» Task to carry out
Leaving out all pictures, copy the lines below exactly, from the line with "Screen dimensions: 221x193" to the last line, both ends included.
====
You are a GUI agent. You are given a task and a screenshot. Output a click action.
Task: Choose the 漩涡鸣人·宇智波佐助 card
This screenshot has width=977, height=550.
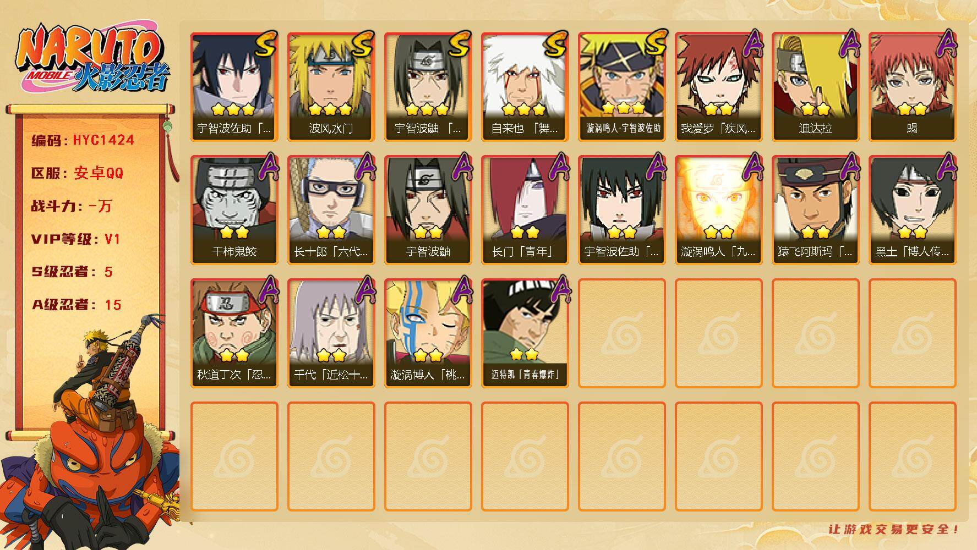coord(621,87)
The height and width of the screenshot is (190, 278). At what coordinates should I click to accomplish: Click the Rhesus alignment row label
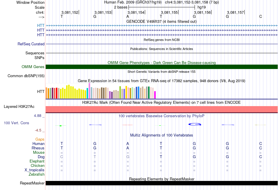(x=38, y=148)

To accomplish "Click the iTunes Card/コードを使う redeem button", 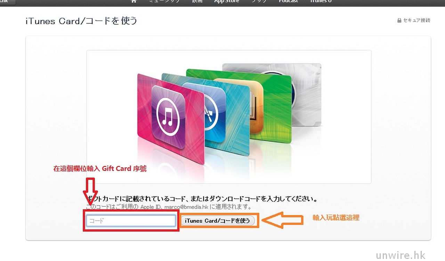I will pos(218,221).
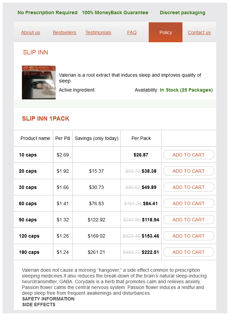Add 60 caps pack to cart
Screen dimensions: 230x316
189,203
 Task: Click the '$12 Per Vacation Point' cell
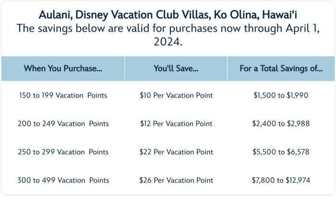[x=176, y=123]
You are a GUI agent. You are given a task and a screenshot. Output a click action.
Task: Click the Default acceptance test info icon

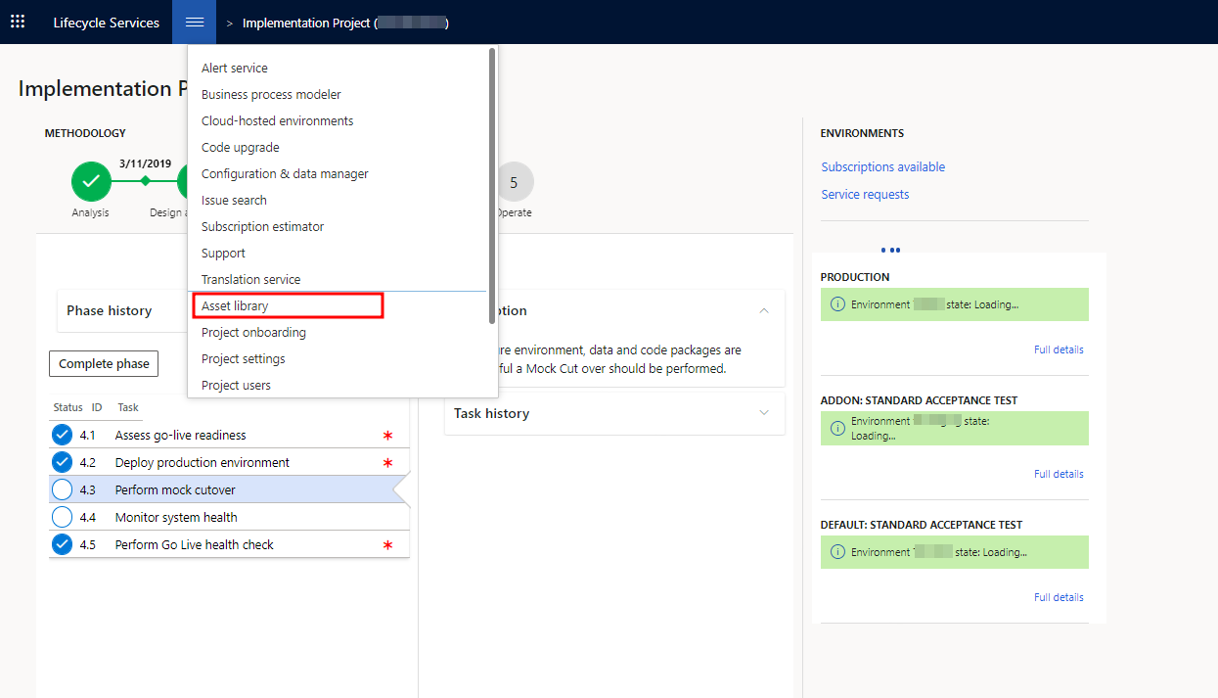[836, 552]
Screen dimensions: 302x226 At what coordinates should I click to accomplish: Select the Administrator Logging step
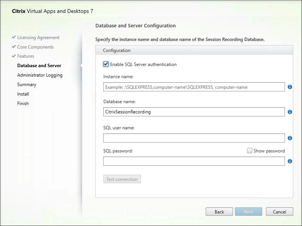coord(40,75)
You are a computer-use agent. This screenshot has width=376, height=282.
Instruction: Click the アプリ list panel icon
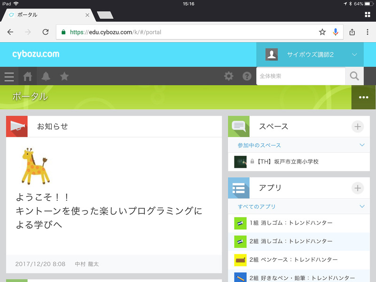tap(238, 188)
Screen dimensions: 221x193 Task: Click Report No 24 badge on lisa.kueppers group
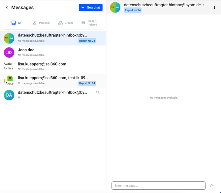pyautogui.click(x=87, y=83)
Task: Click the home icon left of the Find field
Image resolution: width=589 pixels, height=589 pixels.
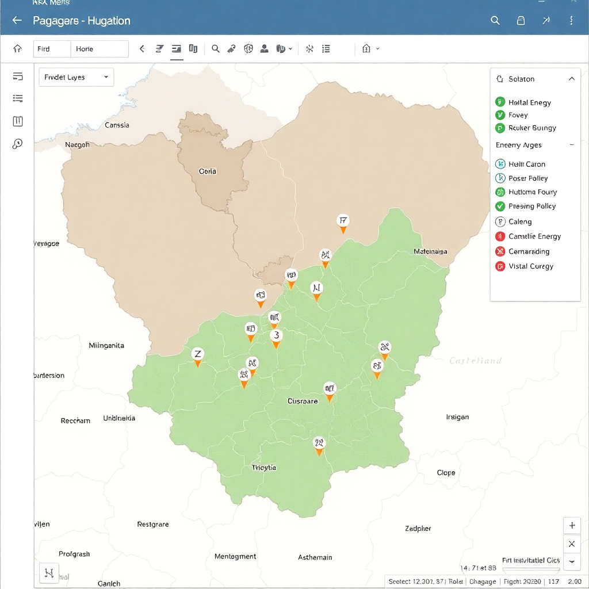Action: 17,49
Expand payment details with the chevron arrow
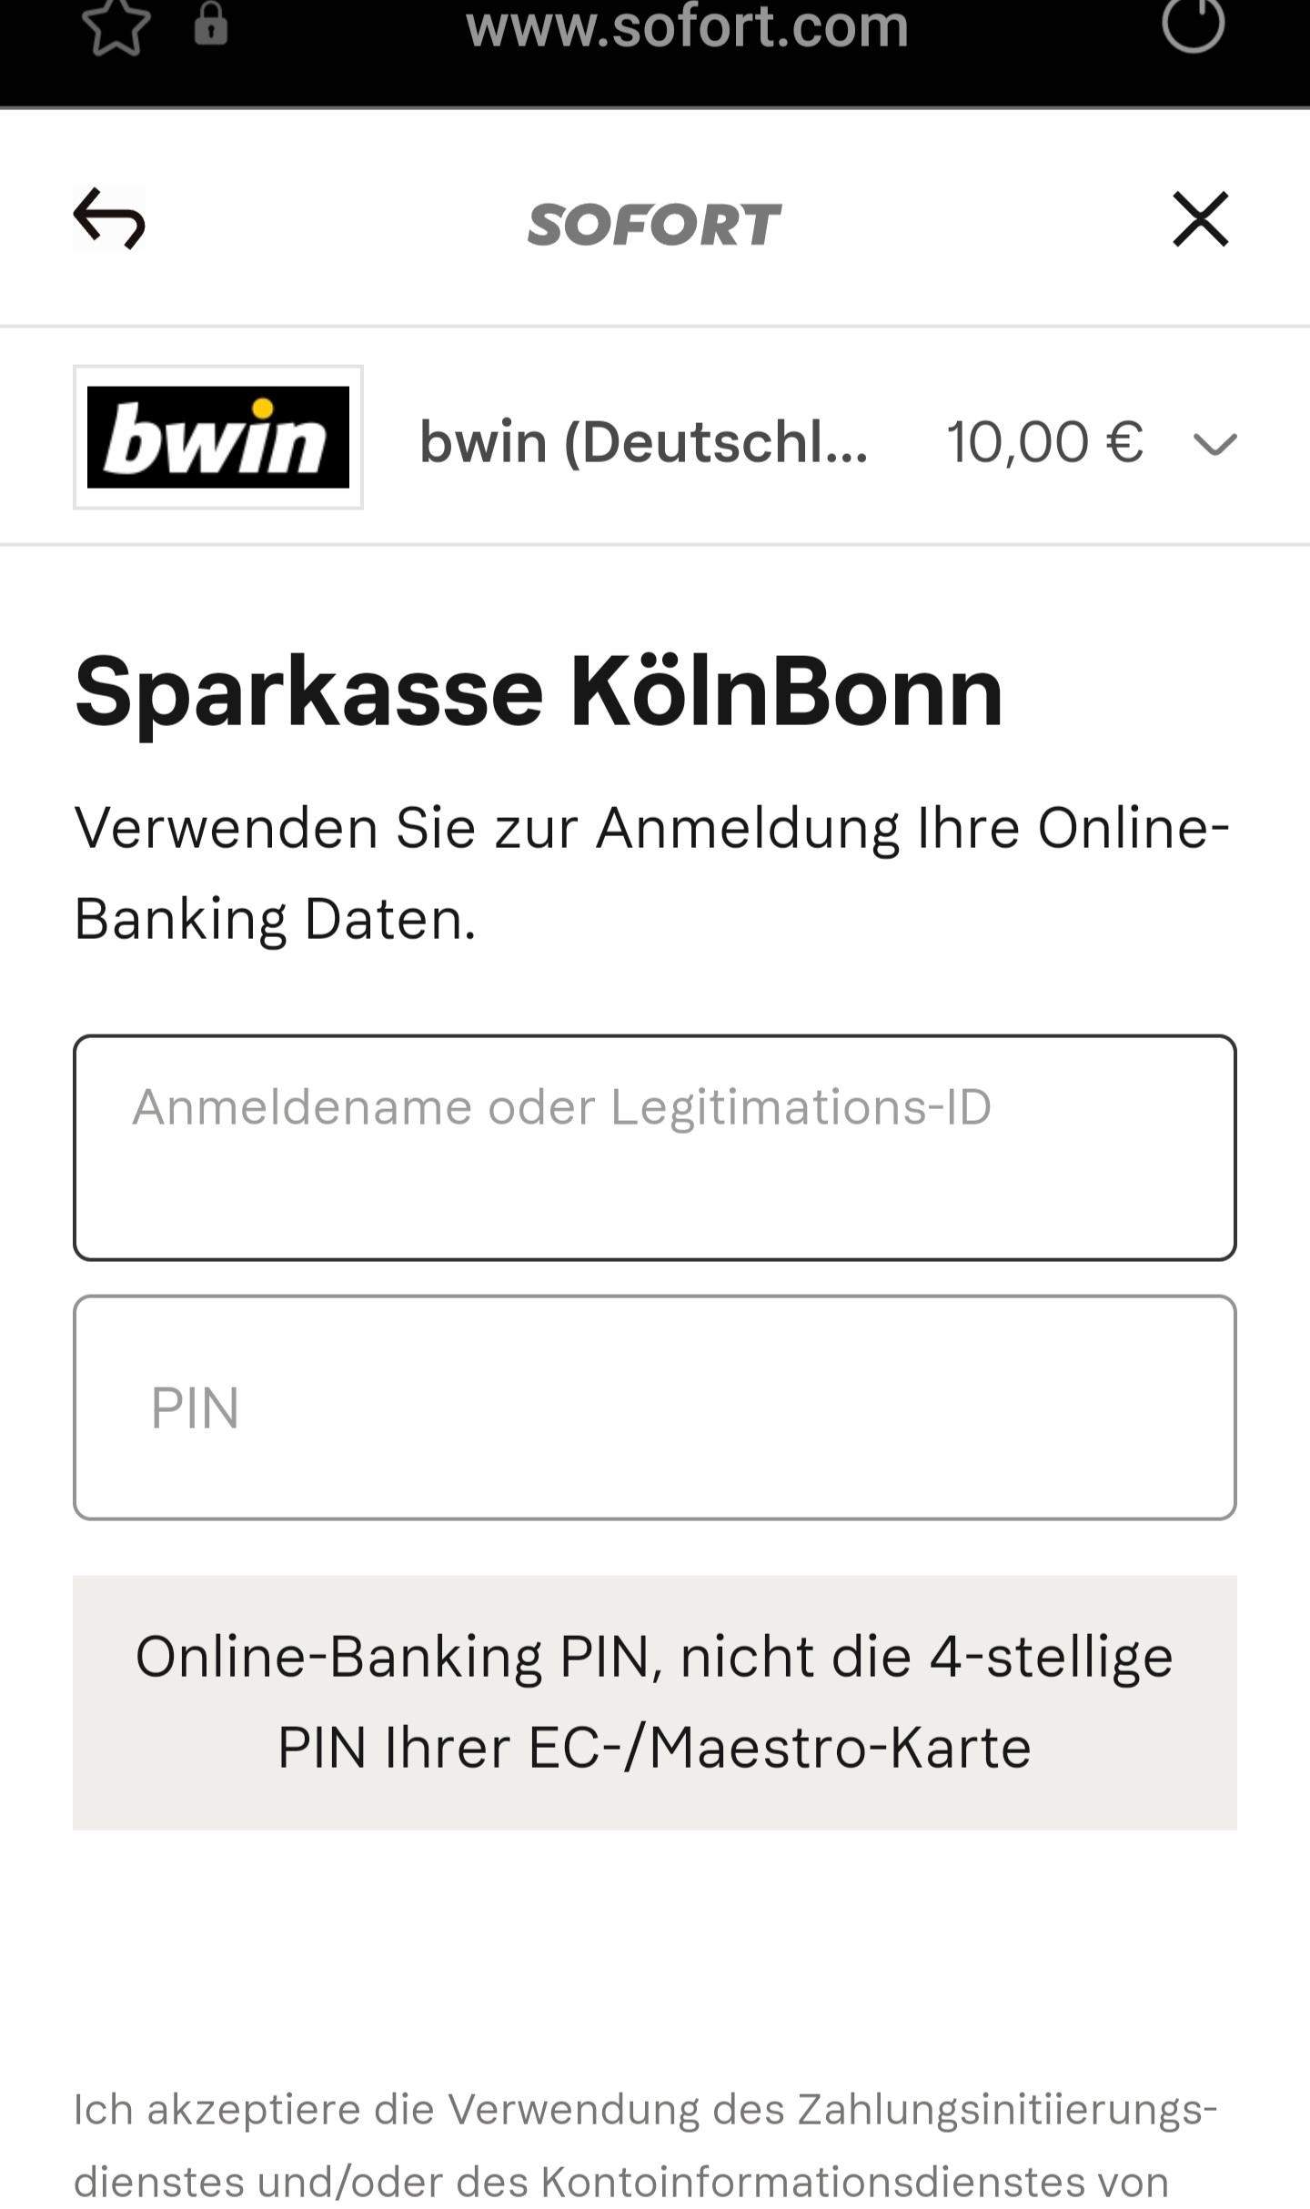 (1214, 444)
====
» Task output
Screen dimensions: 221x193 Task: Click Report No 24 badge on lisa.kueppers group
pyautogui.click(x=87, y=83)
Task: Click the home icon left of the Find field
Image resolution: width=589 pixels, height=589 pixels.
Action: 17,49
Expand payment details with the chevron arrow
 (1214, 444)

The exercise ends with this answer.